• WHAT YOU NEED TO DO
Below are some records. Pull every line that contains the word "Florida".

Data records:

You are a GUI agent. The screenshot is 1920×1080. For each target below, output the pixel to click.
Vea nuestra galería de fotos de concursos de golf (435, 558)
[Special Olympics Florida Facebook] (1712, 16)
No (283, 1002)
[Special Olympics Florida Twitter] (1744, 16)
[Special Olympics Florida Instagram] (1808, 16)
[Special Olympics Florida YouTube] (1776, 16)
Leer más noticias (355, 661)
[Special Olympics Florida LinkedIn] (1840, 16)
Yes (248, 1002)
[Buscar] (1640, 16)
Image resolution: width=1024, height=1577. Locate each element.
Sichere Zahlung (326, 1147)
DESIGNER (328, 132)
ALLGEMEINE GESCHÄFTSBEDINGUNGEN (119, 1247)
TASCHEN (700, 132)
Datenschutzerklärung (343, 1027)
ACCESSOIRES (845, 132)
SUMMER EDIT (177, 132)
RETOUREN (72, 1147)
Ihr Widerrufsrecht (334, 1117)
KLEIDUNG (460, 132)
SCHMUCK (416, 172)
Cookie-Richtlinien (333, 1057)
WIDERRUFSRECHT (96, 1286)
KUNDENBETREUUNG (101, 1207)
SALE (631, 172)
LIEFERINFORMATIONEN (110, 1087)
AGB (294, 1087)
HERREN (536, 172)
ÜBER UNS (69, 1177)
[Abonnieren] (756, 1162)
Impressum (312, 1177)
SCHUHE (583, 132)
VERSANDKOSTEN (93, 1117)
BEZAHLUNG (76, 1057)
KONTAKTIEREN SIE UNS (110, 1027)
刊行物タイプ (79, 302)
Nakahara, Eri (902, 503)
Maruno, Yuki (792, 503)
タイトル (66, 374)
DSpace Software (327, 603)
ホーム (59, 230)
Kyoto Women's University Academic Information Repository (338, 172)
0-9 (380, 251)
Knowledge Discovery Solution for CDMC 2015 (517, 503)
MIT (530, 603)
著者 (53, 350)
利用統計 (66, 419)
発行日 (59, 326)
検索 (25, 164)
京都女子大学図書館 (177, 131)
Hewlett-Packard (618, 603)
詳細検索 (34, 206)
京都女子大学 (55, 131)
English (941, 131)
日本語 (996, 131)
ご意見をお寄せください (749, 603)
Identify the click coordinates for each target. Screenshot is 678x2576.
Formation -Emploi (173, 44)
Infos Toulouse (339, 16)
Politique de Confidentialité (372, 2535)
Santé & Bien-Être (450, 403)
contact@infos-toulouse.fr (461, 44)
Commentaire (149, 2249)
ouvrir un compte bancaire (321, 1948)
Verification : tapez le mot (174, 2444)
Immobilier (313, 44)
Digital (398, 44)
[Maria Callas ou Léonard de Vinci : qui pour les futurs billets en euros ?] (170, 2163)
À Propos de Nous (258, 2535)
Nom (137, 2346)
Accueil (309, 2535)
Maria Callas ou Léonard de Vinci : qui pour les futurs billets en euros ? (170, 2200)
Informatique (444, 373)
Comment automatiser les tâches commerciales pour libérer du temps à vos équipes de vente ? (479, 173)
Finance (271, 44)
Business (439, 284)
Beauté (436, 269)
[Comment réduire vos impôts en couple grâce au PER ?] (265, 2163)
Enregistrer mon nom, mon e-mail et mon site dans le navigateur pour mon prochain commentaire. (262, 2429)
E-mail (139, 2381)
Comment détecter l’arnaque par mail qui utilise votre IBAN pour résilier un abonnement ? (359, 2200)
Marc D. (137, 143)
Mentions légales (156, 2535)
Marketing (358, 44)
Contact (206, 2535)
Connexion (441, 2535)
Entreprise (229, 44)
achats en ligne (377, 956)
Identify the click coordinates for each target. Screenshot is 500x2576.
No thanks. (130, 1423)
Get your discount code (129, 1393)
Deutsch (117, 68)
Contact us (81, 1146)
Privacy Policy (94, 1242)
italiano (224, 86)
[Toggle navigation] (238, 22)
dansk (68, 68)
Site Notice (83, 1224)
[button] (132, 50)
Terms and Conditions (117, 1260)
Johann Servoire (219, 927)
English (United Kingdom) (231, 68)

• YOUR RESPONSE
[Special Olympics Florida Facebook] (1712, 16)
[Special Olympics Florida Twitter] (1744, 16)
[Special Olympics Florida Instagram] (1808, 16)
[Special Olympics Florida YouTube] (1776, 16)
[Special Olympics Florida LinkedIn] (1840, 16)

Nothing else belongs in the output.